As one veteran observer of Church affairs remarked to me recently, "given the fact that bishops, including prominent cardinals, have different understandings of what AL allows or doesn't allow, and these differences are very public, surely someone in Rome should publicly and officially indicate whether (1) AL maintains the status quo of FC 84, as Cardinal Mueller and certain others seem to think (Archbishop Chaput, the USCCB's point man on AL, among them), or (2) it allows each bishop (or individual priest?) or bishops' conference to decide how AL is to be understood, or (3) AL is supposed to be understood as allowing communion to the civilly remarried, on a case by case basis, so have at it. And, if the last, it would be helpful to know explicitly what principles should be employed to assess each case. This is why we have a Magisterium. 'Figure it out for yourself' is kinda, well, Protestant." Dialoguing with Protestants is one thing; descending into Protestantism is quite another.

So, the four cardinals and the entire Church — not to mention attentive non-Catholics — deserve a clear answer from the Holy Father. Considering how often he gives interviews and speaks to non-Catholic writers, surely he can find the time.

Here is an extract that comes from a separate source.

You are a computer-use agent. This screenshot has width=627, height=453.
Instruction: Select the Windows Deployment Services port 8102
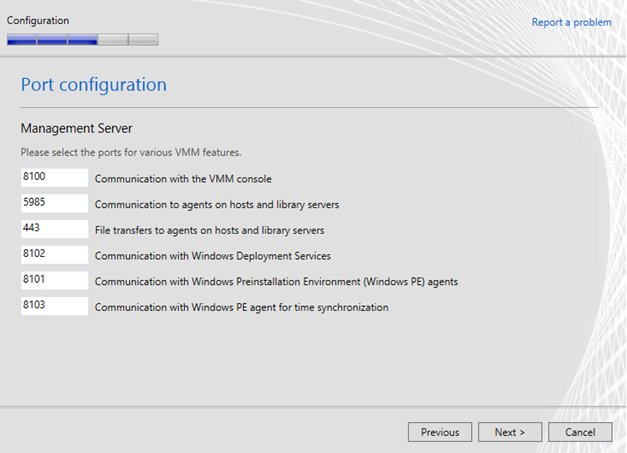tap(54, 254)
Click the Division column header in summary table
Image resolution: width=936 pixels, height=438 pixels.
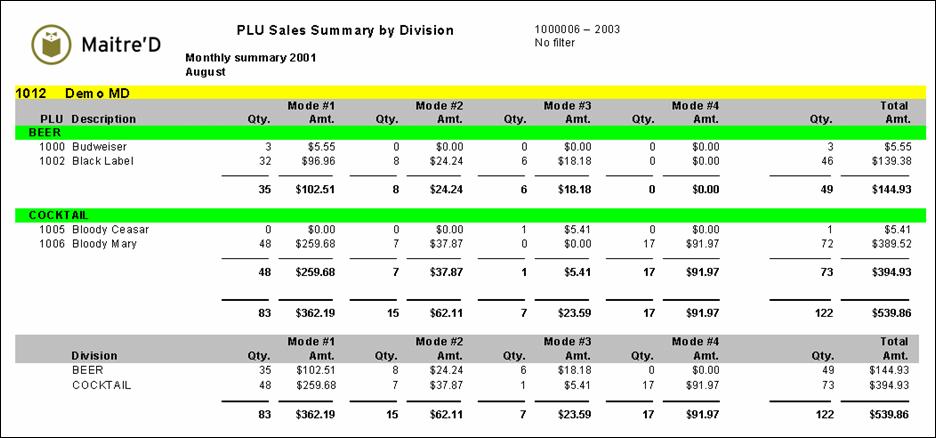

To say so is not an act of rigid rebellion or insecure insolence, but a simple request that the "gift of the New Law", as John Paul II described the deposit of Divine Revelation, be upheld and treasured, befitting those who seek to follow the One who is the Way, the Truth, and the Life. As He said: "Which of you, if your son asks for bread, will give him a stone?" (Mt 7:9). [And all we are getting these days are the stones of Bergoglio's indifference to questioning Catholics and his dereliction in his duty of confirming his flock in their faith.]